Action item — Please transcribe the data below in full. Omit any picture you find in it.

Dataset entries —
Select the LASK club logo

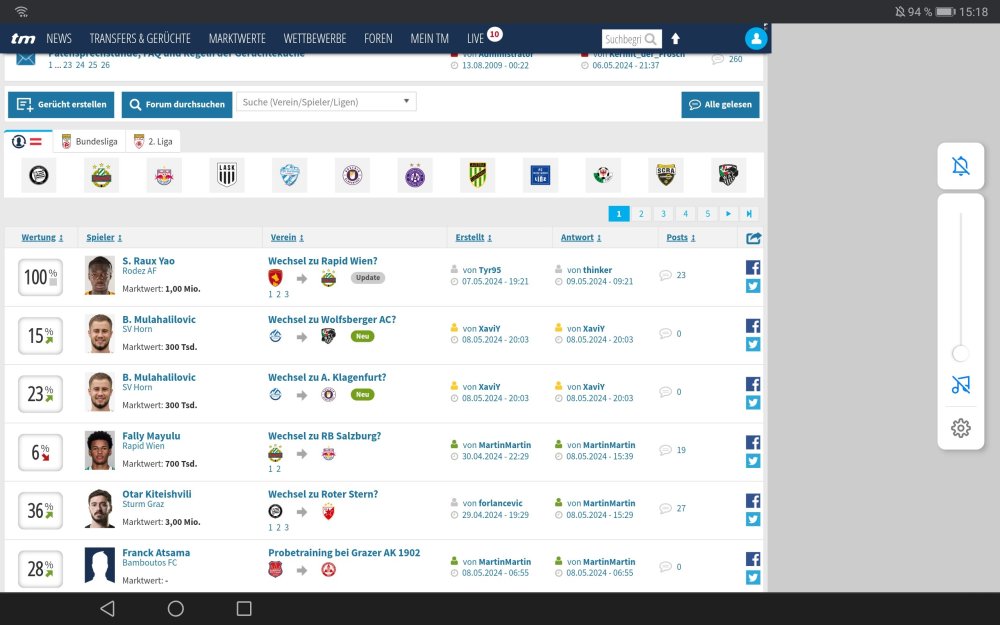pos(226,175)
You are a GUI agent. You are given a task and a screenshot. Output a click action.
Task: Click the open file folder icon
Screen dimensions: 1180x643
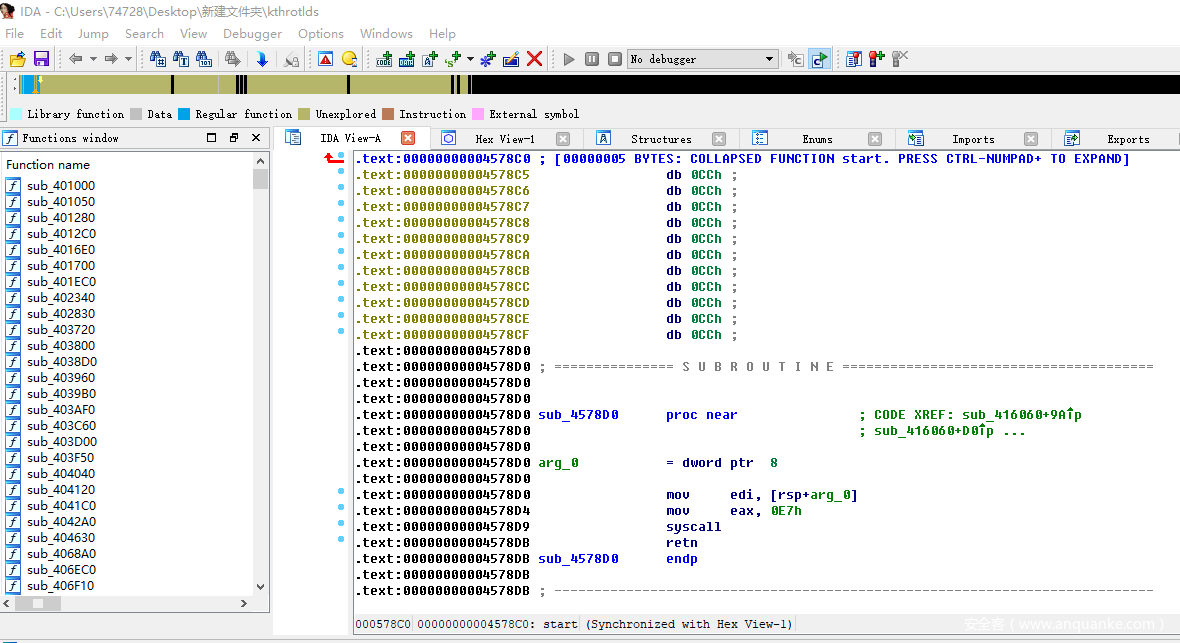click(x=18, y=59)
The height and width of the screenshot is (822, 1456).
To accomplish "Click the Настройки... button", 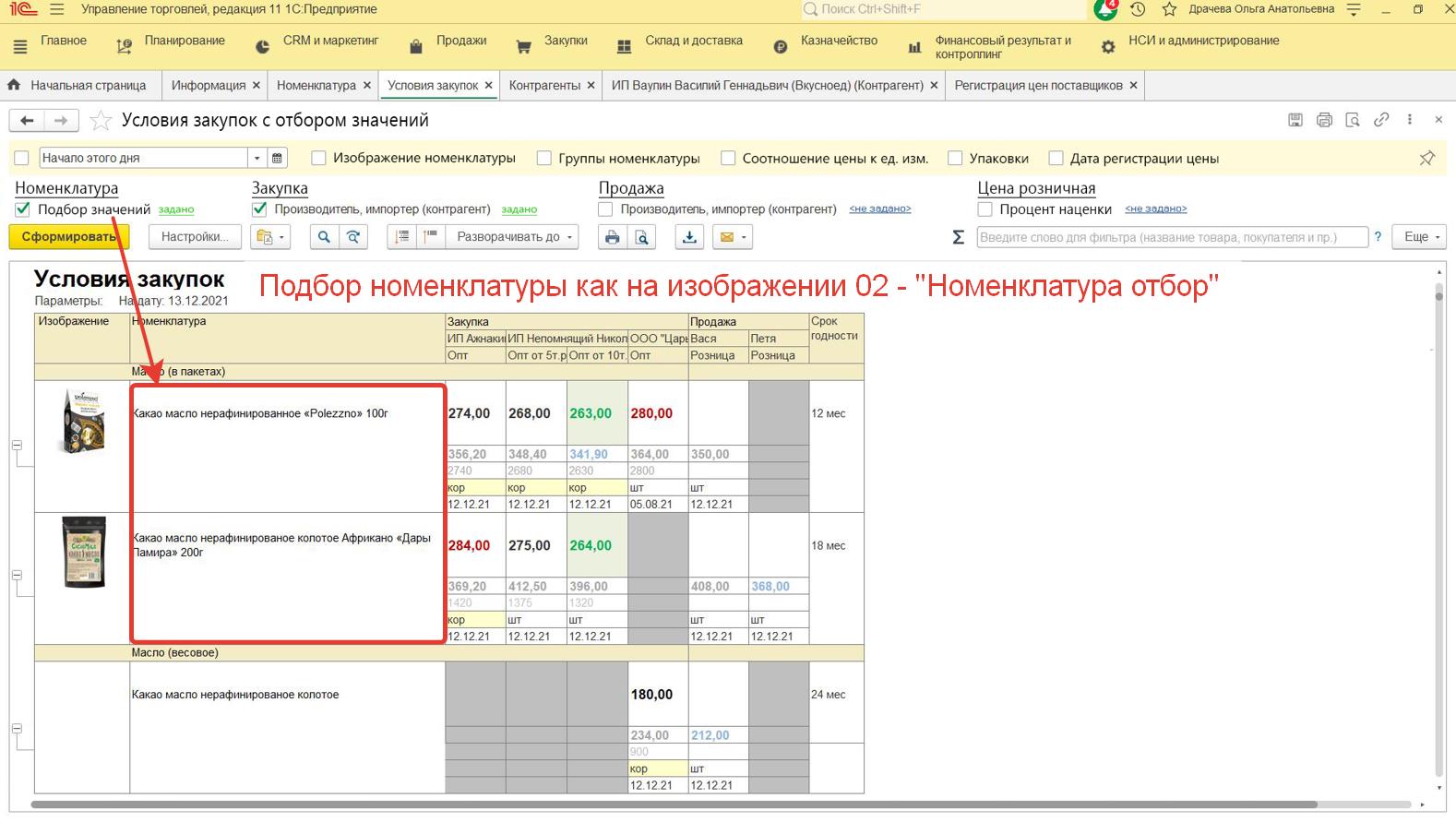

Expected answer —
Select the LASK club logo

pos(226,175)
You are a GUI agent. You are given a task and a screenshot. Output a click action.
Task: Click the open file folder icon
Screen dimensions: 1180x643
click(x=18, y=59)
The height and width of the screenshot is (822, 1456).
To accomplish "Click the Настройки... button", 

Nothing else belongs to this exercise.